Artículos de revistas
Bladder expression of CD cell surface antigens and cell-type-specific transcriptomes
Fecha
2013-08-02Registro en:
CELL AND TISSUE RESEARCH, NEW YORK, v. 348, n. 3, supl. 4, Part 1-2, pp. 589-600, JUN, 2012
0302-766X
10.1007/s00441-012-1383-y
Autor
Liu, Alvin Y.
Vencio, Ricardo Zorzetto Nicoliello
Page, Laura S.
Ho, Melissa E.
Loprieno, Michelle A.
True, Lawrence D.
Institución
Resumen
Many cell types have no known functional attributes. In the bladder and prostate, basal epithelial and stromal cells appear similar in cytomorphology and share several cell surface markers. Their total gene expression (transcriptome) should provide a clear measure of the extent to which they are alike functionally. Since urologic stromal cells are known to mediate organ-specific tissue formation, these cells in cancers might exhibit aberrant gene expression affecting their function. For transcriptomes, cluster designation (CD) antigens have been identified for cell sorting. The sorted cell populations can be analyzed by DNA microarrays. Various bladder cell types have unique complements of CD molecules. CD9(+) urothelial, CD104(+) basal and CD13(+) stromal cells of the lamina propria were therefore analyzed, as were CD9(+) cancer and CD13(+) cancer-associated stromal cells. The transcriptome datasets were compared by principal components analysis for relatedness between cell types; those with similarity in gene expression indicated similar function. Although bladder and prostate basal cells shared CD markers such as CD104, CD44 and CD49f, they differed in overall gene expression. Basal cells also lacked stem cell gene expression. The bladder luminal and stromal transcriptomes were distinct from their prostate counterparts.
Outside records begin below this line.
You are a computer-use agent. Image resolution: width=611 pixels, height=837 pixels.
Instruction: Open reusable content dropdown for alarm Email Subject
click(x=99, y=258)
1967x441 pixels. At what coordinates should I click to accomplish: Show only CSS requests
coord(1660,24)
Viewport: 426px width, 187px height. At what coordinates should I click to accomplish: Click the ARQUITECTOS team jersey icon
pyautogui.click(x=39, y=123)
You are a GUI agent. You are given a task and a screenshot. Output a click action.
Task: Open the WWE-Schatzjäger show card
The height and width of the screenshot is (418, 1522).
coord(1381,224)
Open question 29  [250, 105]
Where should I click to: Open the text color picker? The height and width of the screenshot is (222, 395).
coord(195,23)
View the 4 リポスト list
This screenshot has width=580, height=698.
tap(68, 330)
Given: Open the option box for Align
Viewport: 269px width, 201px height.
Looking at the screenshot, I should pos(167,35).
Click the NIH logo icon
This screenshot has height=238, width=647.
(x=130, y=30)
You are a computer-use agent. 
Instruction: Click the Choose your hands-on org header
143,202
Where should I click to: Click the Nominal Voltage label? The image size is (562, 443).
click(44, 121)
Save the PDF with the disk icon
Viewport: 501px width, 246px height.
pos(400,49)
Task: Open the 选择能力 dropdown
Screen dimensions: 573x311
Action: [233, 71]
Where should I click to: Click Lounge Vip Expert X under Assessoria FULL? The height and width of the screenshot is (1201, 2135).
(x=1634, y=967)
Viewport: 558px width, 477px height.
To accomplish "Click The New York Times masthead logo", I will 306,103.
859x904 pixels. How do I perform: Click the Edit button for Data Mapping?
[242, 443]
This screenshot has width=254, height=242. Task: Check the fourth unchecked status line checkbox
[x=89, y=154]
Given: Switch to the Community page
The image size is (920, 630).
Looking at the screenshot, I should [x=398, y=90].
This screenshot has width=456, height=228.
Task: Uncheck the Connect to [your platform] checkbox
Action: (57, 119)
In bladder cancer, not only the urothelial but also the stromal cells showed gene expression alteration. The cancer process in both might thus involve defective stromal signaling. These cell-type transcriptomes provide a means to monitor in vitro models in which various CD-isolated cell types can be combined to study bladder differentiation and bladder tumor development based on cell-cell interaction.